Saturday, October 31, 2015

Seedy Saturday- Pumpkins


Happy Saturday everyone!  Seeing as today is Halloween, this week’s blog is fitting.
 
 

As a variety of winter squash, pumpkins are native to the New World, and Native American tribes were growing the “Connecticut Field” variety when settlers arrived.  We grow the same kind now for Jack-o’-lanterns, but back then they used every part of the pumpkin for a range of purposes, including a good source of food.  Strips of the pumpkin were roasted over the fire and could be stored to help them last through the long, cold North American winters.  The flesh of the pumpkin, which is sweet, they ate roasted, baked, parched, boiled and dried, as well as the seeds for sustenance and medicine. 

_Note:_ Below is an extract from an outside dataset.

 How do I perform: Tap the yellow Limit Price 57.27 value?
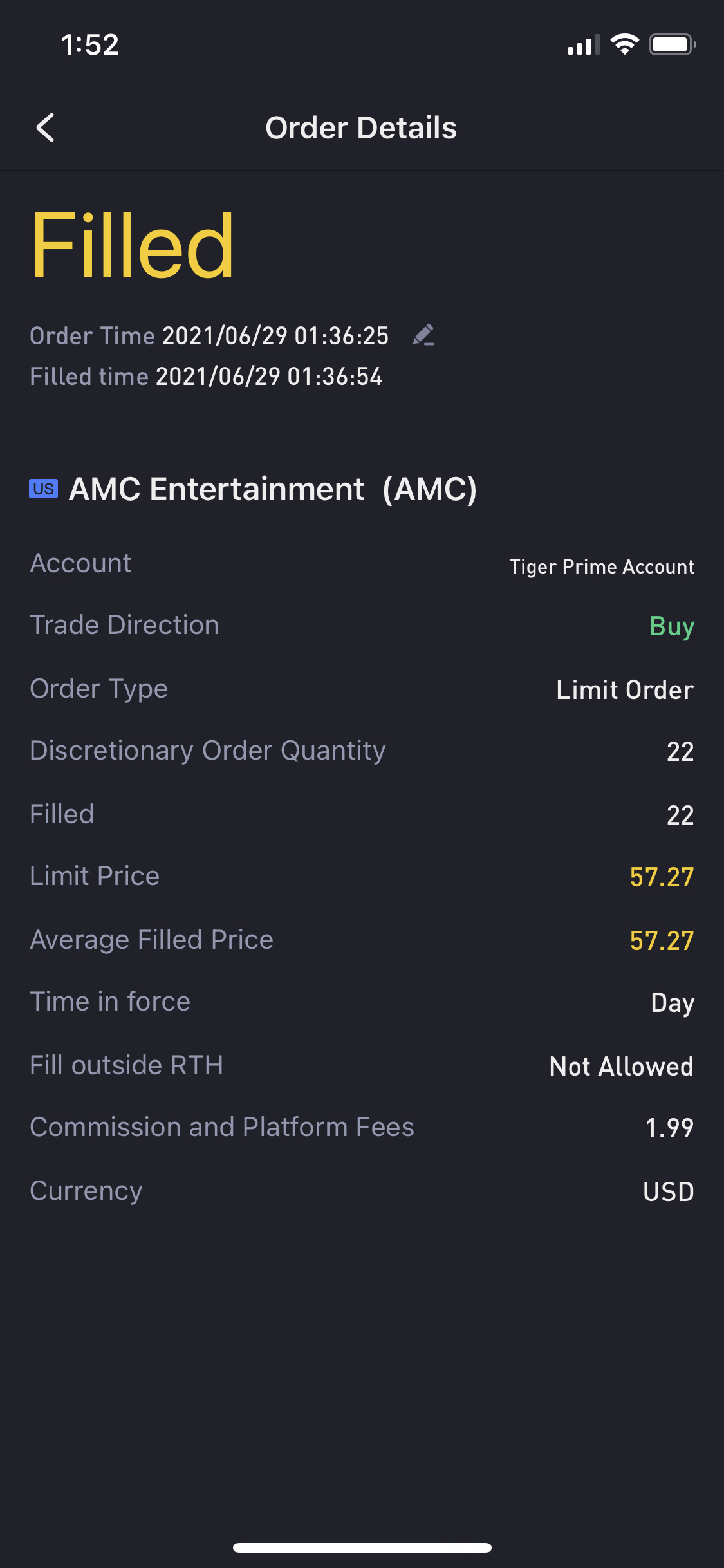(x=661, y=877)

A number of theories for the origins of Jack-o’-lanterns are quite interesting.  Turnips and potatoes were used early on by the Scottish and Irish to carve out the very well-known decoration we associate with Halloween.  The English used beets, and to illuminate them they would light a piece of coal, that was set inside, on fire and this would do the trick.  After arriving in North America, the Europeans discovered that pumpkins were easy to carve and this is thought to be the reason that pumpkins are now the classic vegetable used as our primary Jack-o’-lantern shell.
Have a safe and great upcoming week!